Saturday, June 16, 2012
Obama: Mormon voters to receive free Corvettes
Washington, June 16, 2012 In what he described as a move to stimulate the nation's lagging economy and Republicans derided as a cynical ploy to woo one of the few minorities to whom he has not already pandered in an attempt to buy the upcoming election, President Obama today announced that every American member of the Church of Jesus Christ of Latter Day Saints age 18 and over will receive a new Corvette, to be delivered no later than November 6, election day.
"Unlike rich Mormons like Mitt Romney who stashes his money in Swiss bank accounts, most Mormons are honest, hard-working men and women who share my dream of an economically just America," Obama announced at a campaign event outside the LDS Temple in Salt Lake City. "Giving them Corvettes is a way to reward them for their support of our nation's values while providing thousands of jobs for American auto workers."
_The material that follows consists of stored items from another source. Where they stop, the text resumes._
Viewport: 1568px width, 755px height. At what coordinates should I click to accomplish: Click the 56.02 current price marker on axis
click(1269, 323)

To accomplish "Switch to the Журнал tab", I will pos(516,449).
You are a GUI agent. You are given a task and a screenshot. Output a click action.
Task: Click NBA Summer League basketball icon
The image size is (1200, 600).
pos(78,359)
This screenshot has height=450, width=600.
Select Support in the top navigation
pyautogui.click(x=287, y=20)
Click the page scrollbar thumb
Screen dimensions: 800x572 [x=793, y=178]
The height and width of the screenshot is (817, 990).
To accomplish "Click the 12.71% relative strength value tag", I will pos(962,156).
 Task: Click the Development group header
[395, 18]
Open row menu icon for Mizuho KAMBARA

GOP leaders were quick to point out that, following Obama's announced support of same-sex marriage in May which, polls show, all but guarantees him the vote of GLBT community, and his "amnesty for illegal aliens" pronouncement on Friday, which immediately boosted his odds of winning the Hispanic vote, Obama is running out of minorities whose votes he may be able to buy.
Romney, his GOP opponent in the upcoming election, who, until today's announcement, was widely predicted to win the majority of votes from his fellow Mormons, expressed dismay. "President Obama has had four years to court gays, Hispanics and Mormons. The only reason he's doing so now is that he sees it's going to be a tight race."
Speaking to reporters accompanying the president back from Utah on Air Force One, White House Press Secretary Jay Carney said the President remains open to further stimulus measures if the nation's economy doesn't improve. "All options are on the table," Carney said, adding that, if the unemployment rate isn't below eight percent by September 30, non-Mormon white straight males who, polls show, overwhelmingly indicate they plan to vote for Romney, should prepare themselves for a "pleasant October surprise."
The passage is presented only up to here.